Kerosene lamps, no outlets, the utter stillness—the source of the music was an ancient wind-up turntable, a thick black record on its green felt. Ustari as a rule didn’t care for technology, that was true; I’d toyed with the idea of collecting spells in some digital files, but the thought made me uneasy and I’d never gotten around to it.
I shook my head.
Her eyes were old and flat and heartless, and she kept them on me unblinkingly.
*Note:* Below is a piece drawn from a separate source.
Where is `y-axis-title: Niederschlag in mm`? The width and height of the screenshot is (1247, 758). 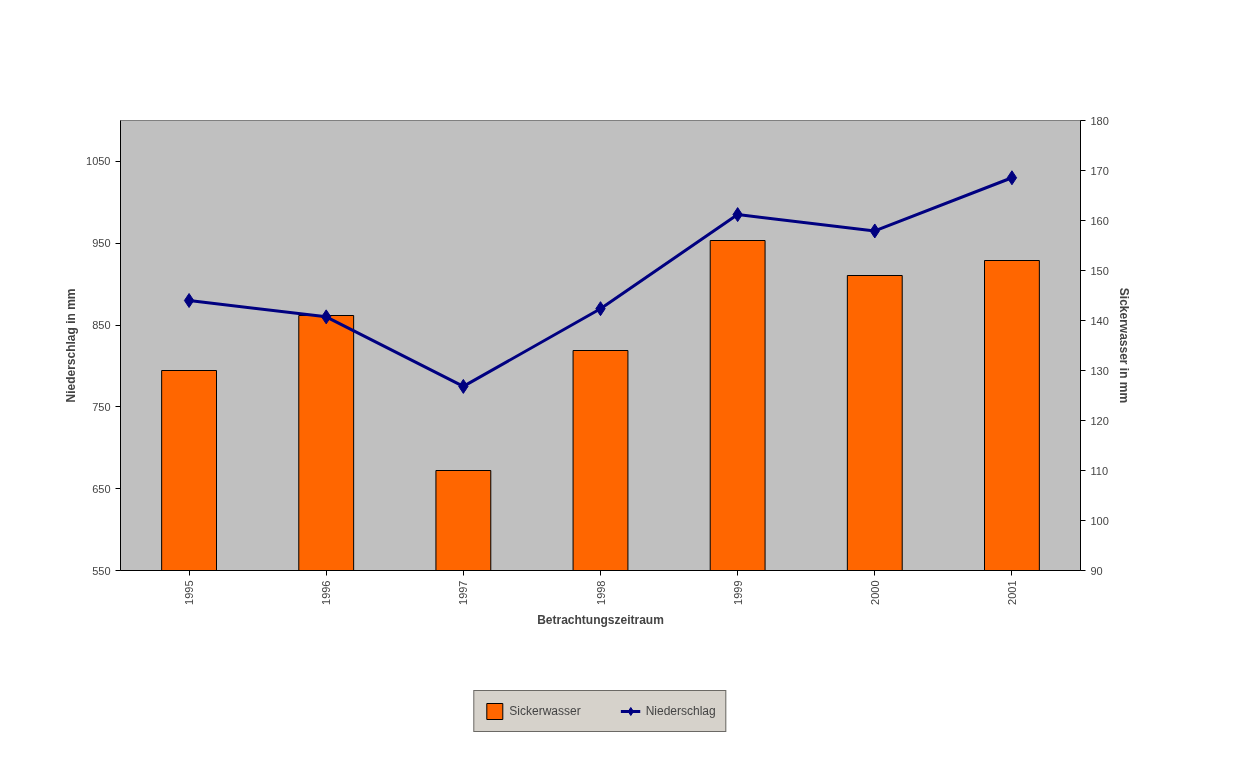
y-axis-title: Niederschlag in mm is located at coordinates (72, 346).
“Oh, good. That is good.” She sipped her tea with a slurpy relish. “That’s the problem with this world. Devices. Technology.” Her face took on a softer, dreamy look. “There was a time when this was our world. We summoned the peasants and they sent us their sacrifices. We directed the armies and they shed blood for us. The invisible hand.” She refocused on me. “I had an ancestor at Agincourt, you know. The tale is passed down to us to this day: Such glorious blood! Blood enough for any biludha, for the most complex ritual! Mountains raised, seas drained, anything! He stood beside King Henry V, and it was glorious!”
Her cadence, energy, and unblinking stare were exactly what you encountered on the subway after midnight, people demanding that you stop following them, demanding that you admit the president was a robot. Except those people didn’t have a chunky Bleeder ready to gas up some serious spells, and I didn’t have Mags’s intimidating presence looming over my shoulder.
She waved a hand. “Ahh, golden days of yore. It’s different now, isn’t it? Guns. Computers. All of it. Clever peasants have harnessed the forces of the universe—well, some of them—and here we are, scuttling about, hiding. We, the invisible hand!” She shook her head at the insanity of it all. “They discovered gunpowder and split the atom, and here we are.”